— start of Extract —
Diagram synthesis with TensorFlow

It turns out it’s actually easy to synthesize diagrams for synthetic geometry problems. Our first diagram-builder tried to compile problem statements into multivariate polynomial constraints amenable to exact solution by SymPy and SciPy, but it was brittle, no matter how cleverly we tried to massage the compilation process. Over a weekend in July, Dan and I reworked the diagram-builder module from the ground up, from a completely different direction: we would compile problem statements into computation graphs in TensorFlow instead, using computational geometry know-how to pick good initial values and fix as many degrees of freedom as we could. Then, we would use stochastic gradient descent to go the last mile where symbolic solving couldn’t.

It worked brilliantly—essentially out of the box (in fact, it’s responsible for every diagram in this blog post). It can turn a formally specified problem statement like this:

(declare-points P0 P1 P2 P3 P4 Q0 Q1 Q2 Q3 Q4 M0 M1 M2 M3 M4)
(assert (polygon P0 P1 P2 P3 P4))
(assert (interLL Q1 P0 P1 P2 P3))
(assert (interLL Q2 P1 P2 P3 P4))
(assert (interLL Q3 P2 P3 P4 P0))
(assert (interLL Q4 P3 P4 P0 P1))
(assert (interLL Q0 P4 P0 P1 P2))
(assert (cycl M1 Q0 P0 P1))
(assert (cycl M1 Q1 P1 P2))
(assert (cycl M2 Q1 P1 P2))
(assert (cycl M2 Q2 P2 P3))
(assert (cycl M3 Q2 P2 P3))
(assert (cycl M3 Q3 P3 P4))
(assert (cycl M4 Q3 P3 P4))
(assert (cycl M4 Q4 P4 P0))
(assert (cycl M0 Q4 P4 P0))
(assert (cycl M0 Q0 P0 P1))
(prove (cycl M0 M1 M2 M3 M4))

into a diagram like this in a couple of seconds:

The beautiful thing about this is that different parts of the computation graph can be composed together to represent arbitrarily complicated constructions. If we want, say, the inversion of the arc-midpoint of \(A\) opposite \(B\) about the circumcircle of \(\Delta XYZ\) to be on the perpendicular bisector of \(PQ\), we only need to add another collinearity loss involving the relevant TensorFlow ops to the loss term. I should mention that this is a perfect use-case for static computation graphs—we really want to compile the problem to TensorFlow ops first, so that we can cache ops and re-use them when, for example, the same term is subject to multiple constraints.

Model-based conjecturing

Now, suppose that we have a high quality diagram of a geometry problem; what do we do with it? One thing we can do is run our solver to saturation or a fixed timeout on the problem, look at the resulting forward chaining database, and compare it to what we can read off of the diagram. Any interesting conjectures must be among those properties which are true in the diagram (which, by the soundness theorem, satisfies every property provable from the assumptions) but not yet in the forward chaining database (meaning that it taxes the ability of our solver).
— end of Extract —
— start of Information supplied —
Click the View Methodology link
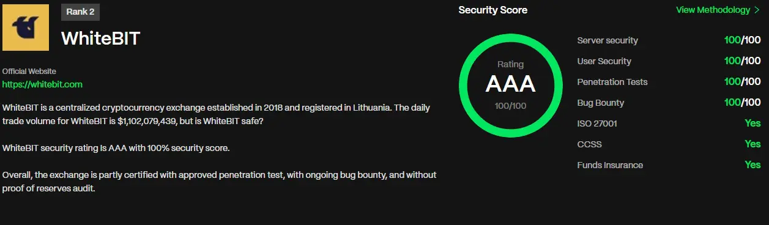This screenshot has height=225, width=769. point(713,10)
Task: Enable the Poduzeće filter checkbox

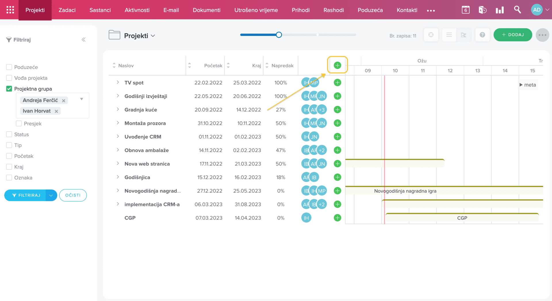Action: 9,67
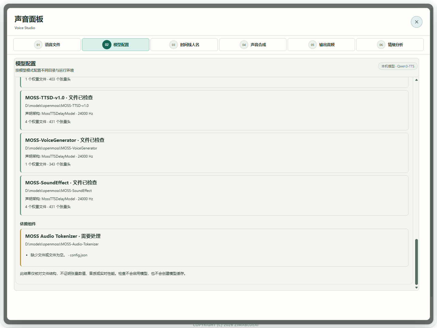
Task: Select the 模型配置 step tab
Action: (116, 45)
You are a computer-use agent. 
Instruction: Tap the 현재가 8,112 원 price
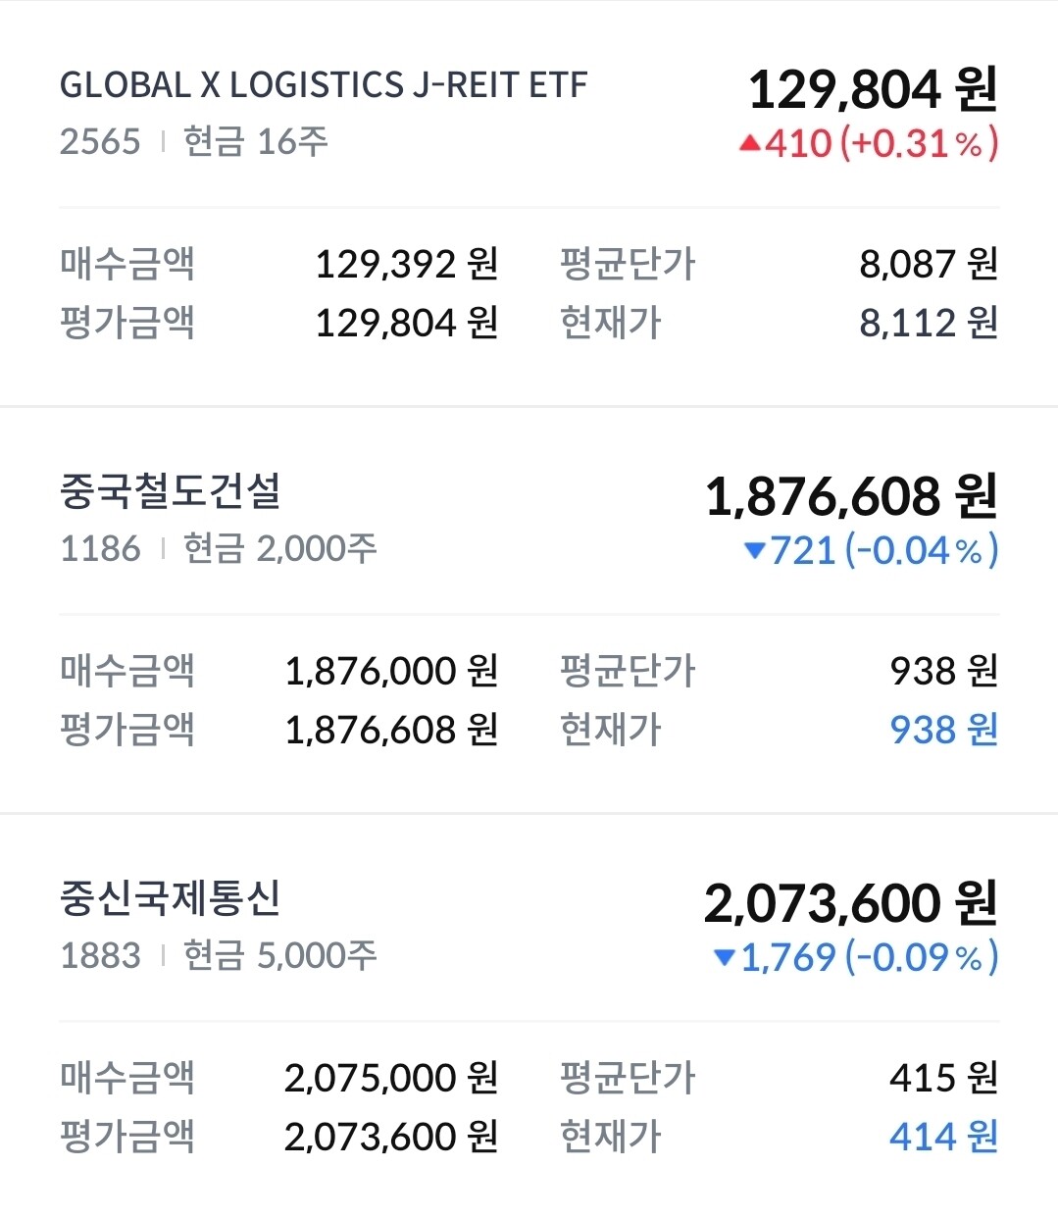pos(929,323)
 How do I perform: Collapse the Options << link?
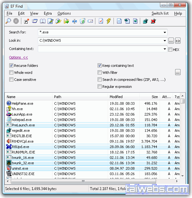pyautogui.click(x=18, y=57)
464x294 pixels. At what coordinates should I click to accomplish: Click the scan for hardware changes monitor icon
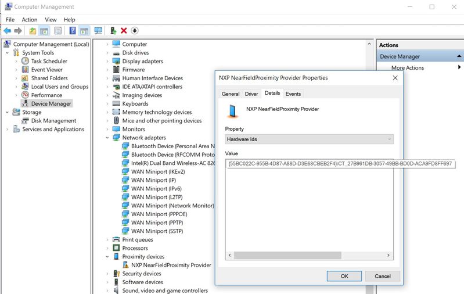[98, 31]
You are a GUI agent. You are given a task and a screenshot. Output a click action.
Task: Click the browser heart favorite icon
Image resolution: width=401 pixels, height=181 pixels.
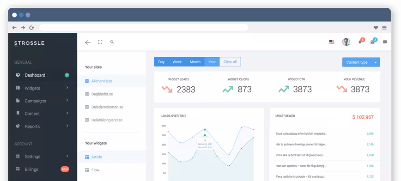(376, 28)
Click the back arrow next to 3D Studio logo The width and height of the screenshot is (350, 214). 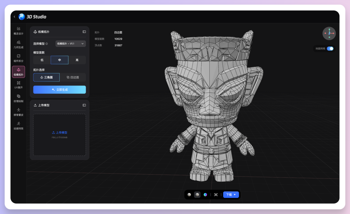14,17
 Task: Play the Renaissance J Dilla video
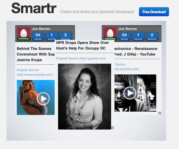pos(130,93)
— end of Information supplied —
— start of Information supplied —
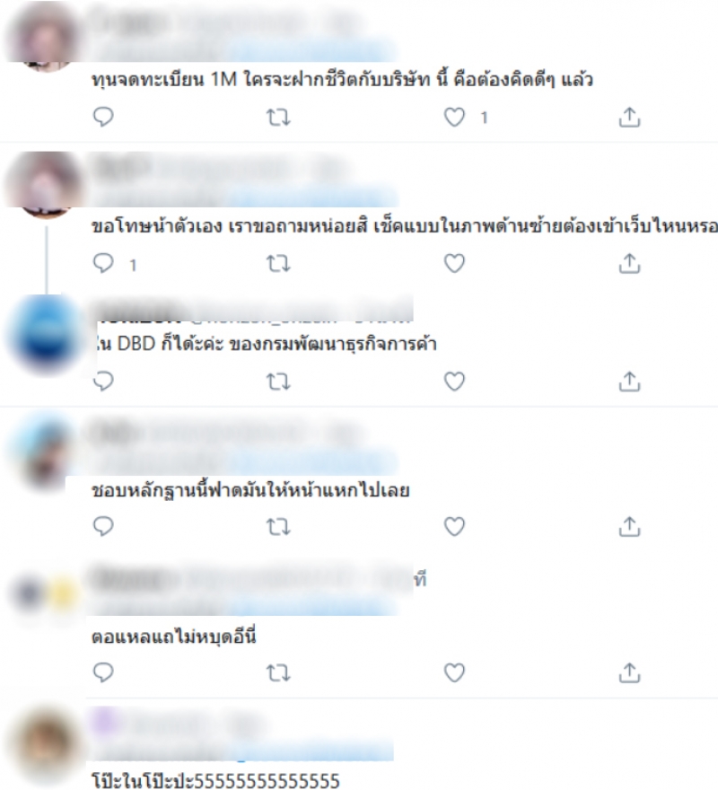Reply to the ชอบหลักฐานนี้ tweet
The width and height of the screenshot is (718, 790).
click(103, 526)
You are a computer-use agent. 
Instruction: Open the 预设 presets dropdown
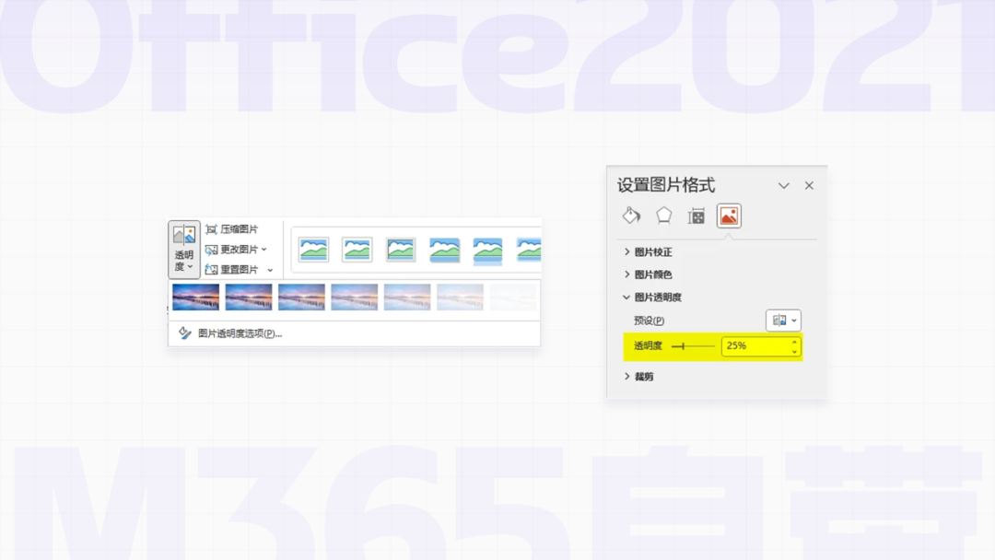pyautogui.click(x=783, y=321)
— end of Information supplied —
— start of Information supplied —
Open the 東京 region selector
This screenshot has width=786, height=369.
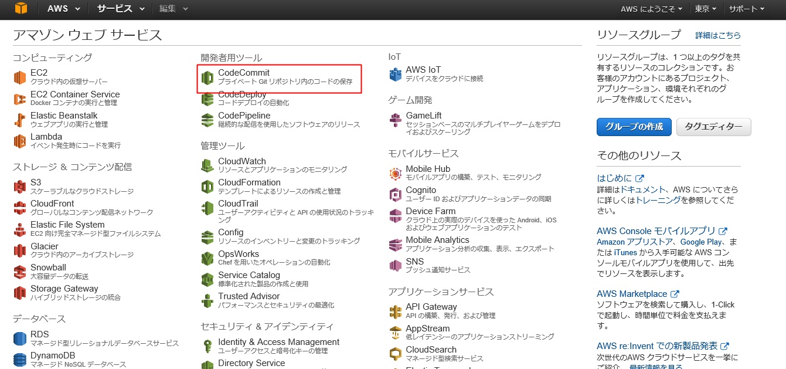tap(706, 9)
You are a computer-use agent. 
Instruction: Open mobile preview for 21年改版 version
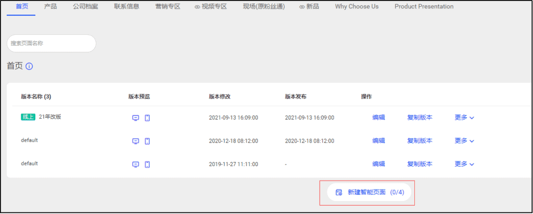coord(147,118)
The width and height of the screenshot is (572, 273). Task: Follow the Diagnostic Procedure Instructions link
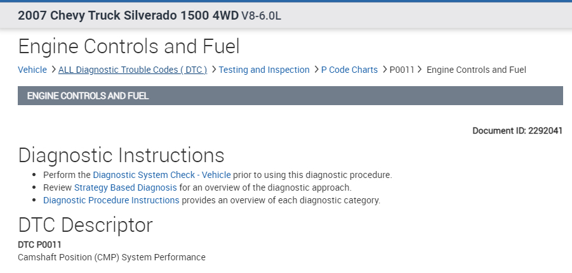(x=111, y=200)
— end of Information supplied —
#### Exercise task 1
Answer these questions using the post on diagram synthesis with TensorFlow:
(a) Which two tools was the first diagram-builder meant to rely on for exact solution of its polynomial constraints?
(b) When did Dan and the writer rebuild the diagram-builder module?
(c) How long does the new approach take to turn the formal problem statement into a diagram?
#### Exercise task 2
Output, word for word, the part of the post on diagram synthesis with TensorFlow that opens with the words containing "(declare-points P0 P1" and closes with "P3 P4 P0 P1))".
#### Exercise task 3
Write the next part of the post on diagram synthesis with TensorFlow, picking up after its final sentence.
These records have no connection to the text on diagram synthesis.

#### Output 1
(a) SymPy and SciPy.
(b) Over a weekend in July.
(c) A couple of seconds.

#### Output 2
(declare-points P0 P1 P2 P3 P4 Q0 Q1 Q2 Q3 Q4 M0 M1 M2 M3 M4)
(assert (polygon P0 P1 P2 P3 P4))
(assert (interLL Q1 P0 P1 P2 P3))
(assert (interLL Q2 P1 P2 P3 P4))
(assert (interLL Q3 P2 P3 P4 P0))
(assert (interLL Q4 P3 P4 P0 P1))

#### Output 3
Unsurprisingly, this too can be phrased in terms of a SearchT program. This time, the search is over the problem specification language itself—either for propositions (conjectures) or terms (constructions). We re-use the same error functions from the TensorFlow-based diagram builder and accept propositions if their error is lower than a fixed threshold. At the same time, we maintain a copy of the latest forward-chaining database in a global state, using it to filter out candidate conjectures which were already proved.

Similarly, we can use heuristics to pick out promising constructions. It is important to select good constructions, because adding many new terms can drastically slow down the progress of the forward chainer, because it will then have many new instantiations to consider for each of the forward chaining rules. Specifically, we prefer terms which are involved in the nontrivial conjectures—if the diagram shows that two circles are equal while the forward chainer has not yet merged them, for example, then it is a good bet that constructed points that lie on both circles in the diagram will be involved in the concyclicity assertion that will eventually merge them.

This suggests the following outer loop for automated conjecturing/curriculum generation:

sample an initial configuration (and as many models as necessary to achieve a desired confidence of completeness)
forward chain with the solver to a fixed timeout
enumerate (or learn a policy for sampling) properties which hold in all the diagrams
filter out the proved conjectures and add the remaining ones as conjectures for training.

This procedure is not particular to synthetic geometry; it applies wherever it is cheap to synthesize models. However, the sample complexity to obtain good conjectures might be much higher than in geometry. For example, there is an analogous model-based conjecturing task for propositional CNF formulas. By the completeness theorem for propositional logic, \(\vdash \phi \to \psi\) if and only if for all assignments \(M\) of all free variables in \(\phi\) and \(\psi\), \(M \vDash \phi \to M \vDash \psi\). Therefore, if we are only given \(\phi\), we can sample a collection \(M_i\) of satisfying assignments of \(\phi\) (which might be easier than proving \(\phi \land \psi\) unsatisfiable) and then read off a sequence of clauses \(C_i\), each of which is satisfied by all the models \(M_i\). Then \(\vdash \phi \to \bigwedge C_i\) is the new conjecture. Satisfying assignments for propositional CNFs are far more likely to give rise to spurious conjectures than geometric diagrams. There might be special problem distributions where it’s easier to sample sufficiently “dense” collections of satisfying assignments.

Model-guided reasoning

In addition to suggesting new conjectures or constructions to consider, models give a convenient way to quickly prune branches of the search (at the cost of some quick numerical lookahead). This is especially important in backwards reasoning; the conclusion of a rule can unify with the solver’s current goal, but the preconditions might be completely unsatisfiable, meaning that any further work along that branch of the search will be wasted.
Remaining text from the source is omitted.